Excerpts from Jim Conrad's
Naturalist Newsletter

Goatweed, CAPRARIA BIFLORA

from the April 17, 2011 Newsletter issued from Hacienda Chichen Resort beside Chichén Itzá Ruins, central Yucatán, MÉXICO; limestone bedrock, elevation ~39m (~128ft), ~N18.52°, ~W95.15°
GOATWEED BOTANY

The other day Newsletter reader Harald here in the Yucatán sent me a plant picture to identify, a plant that showed up in his garden unannounced, a species that had just begun flowering along our road, too. I didn't know it so I had to "do the botany on it" to figure out its name. You can see the knee-high plant's white, pea-sized flowers and saw-toothed-edged leaves at the top of this page.
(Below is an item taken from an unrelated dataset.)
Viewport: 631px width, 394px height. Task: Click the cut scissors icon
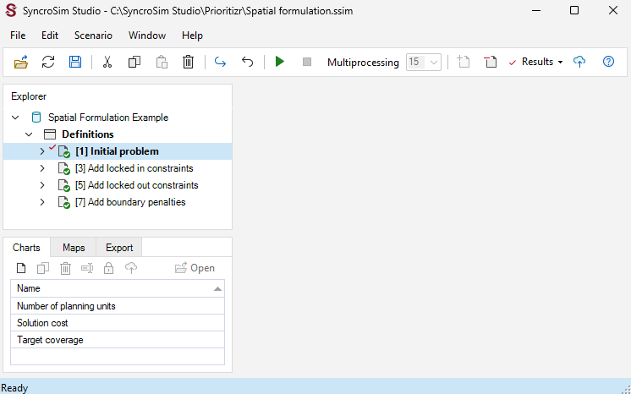pos(107,62)
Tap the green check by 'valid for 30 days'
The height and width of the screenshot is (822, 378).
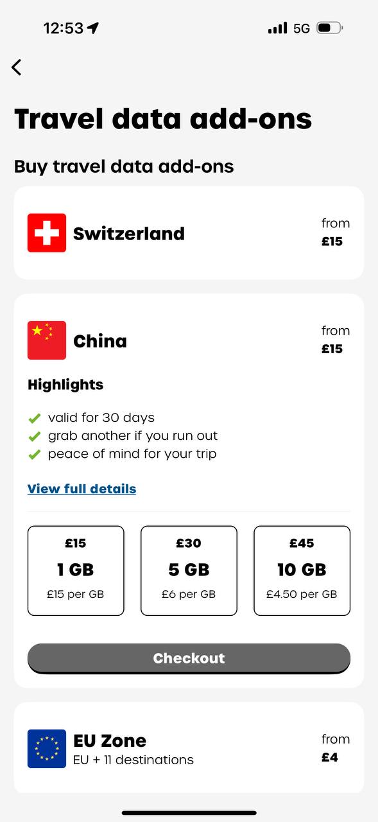35,418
A flower close-up with the nearest of five petals removed so we can better see the flower's five stamens and, at the bottom of the flower, a little green ovary topped with a long, slender style ending with a burry, egg-shaped stigma above the stamens' white anthers is shown below:

Goatweed, CAPRARIA BIFLORA, flower longitudinal section

Certain field marks reveal this as a member of the Figwort or Snapdragon Family, the Scrophulariaceae. An important field mark is that the five-stamened flower is very slightly asymmetrical, with bilateral instead of radial symmetry. Also, the fruits are dry capsules that split to release many seeds, which is typical of the Figwort Family. Once I knew the family I checked the Flora of Quintana Roo, the Mexican state I'm in now, to see what species in that family are present here. The Flora of Quintana Roo is available online at http://www.ibiologia.unam.mx/BIBLIO68/fulltext/lfl2.html.

By doing an image-search on the Figwort Family species in Quintana Roo I didn't recognize, soon I came up with a match. Our plant is CAPRARIA BIFLORA, in English sometimes known as Goatweed. It occurs from southern Florida and southern Mexico through much of the Caribbean and Central America into South America.
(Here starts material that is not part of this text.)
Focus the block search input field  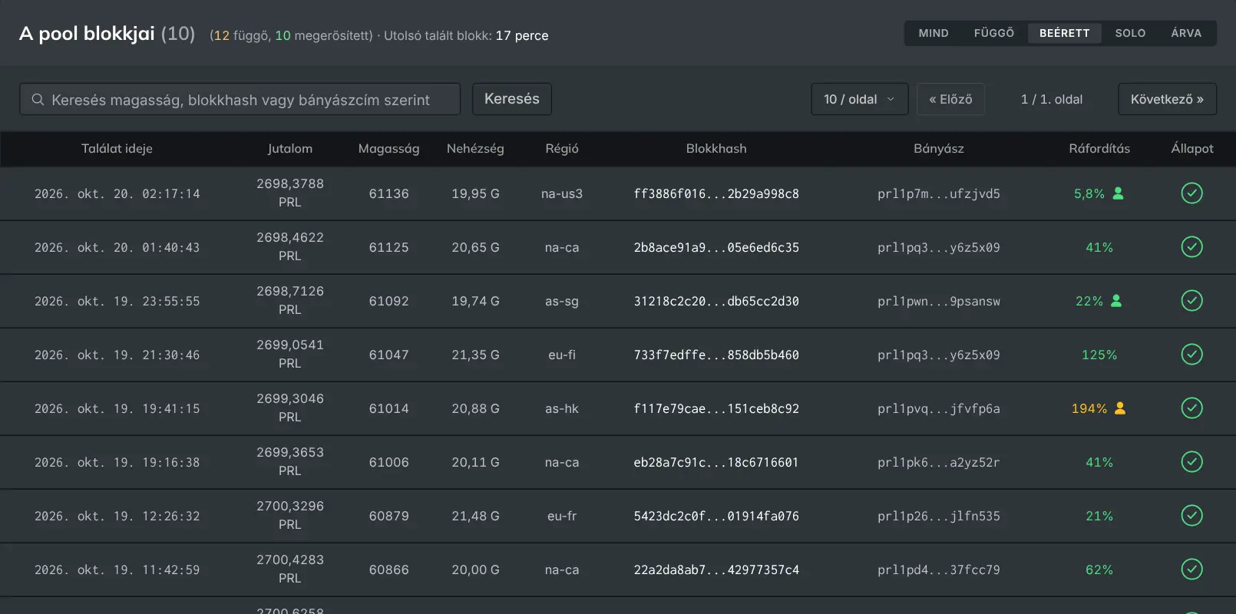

Harald was tickled with the name because when he looked it up on the Internet he found that the plant often is considered medicinal, and Harald likes medicinal plants. A website on the island of Saint Lucia says that there a tea of Goatweed -- called Dité Peyi there -- is believed to help people adapt to severe changes of weather. A tea made of a small branch is drunk three times a day for gas. Another website, in Mexico, which calls it by its Maya name Chokuilxim, says that it's good for "matrix bleeding and white refluxes," whatever they are, and acne.